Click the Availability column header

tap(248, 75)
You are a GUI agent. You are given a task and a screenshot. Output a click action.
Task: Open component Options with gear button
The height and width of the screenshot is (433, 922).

════════

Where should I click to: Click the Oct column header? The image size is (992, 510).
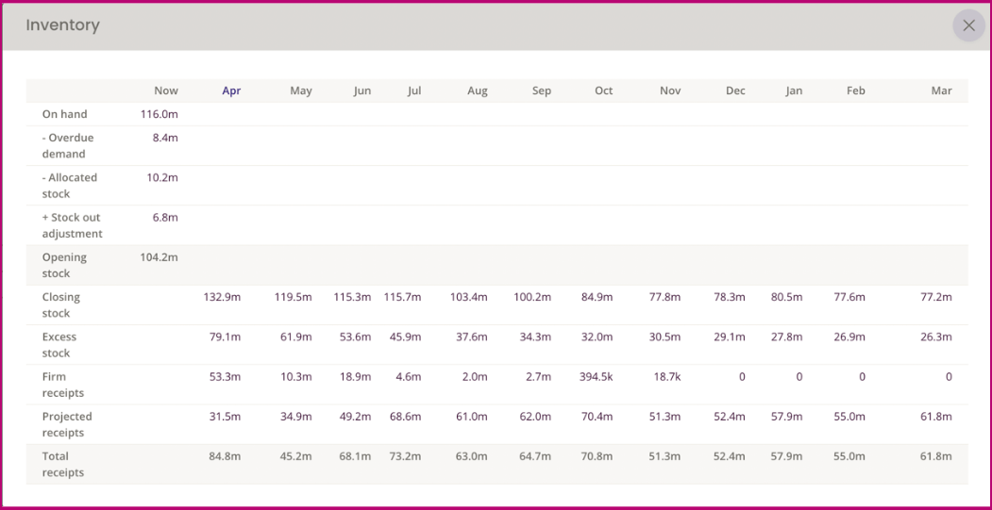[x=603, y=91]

════════

Assignment
Retype exactly, and only, the lines above from the one where "You are a GUI" occurs up to and including the one where "The height and" occurs.

Exercise output
You are a GUI agent. You are given a task and a screenshot. Output a click action.
Task: Open component Options with gear button
The height and width of the screenshot is (433, 922).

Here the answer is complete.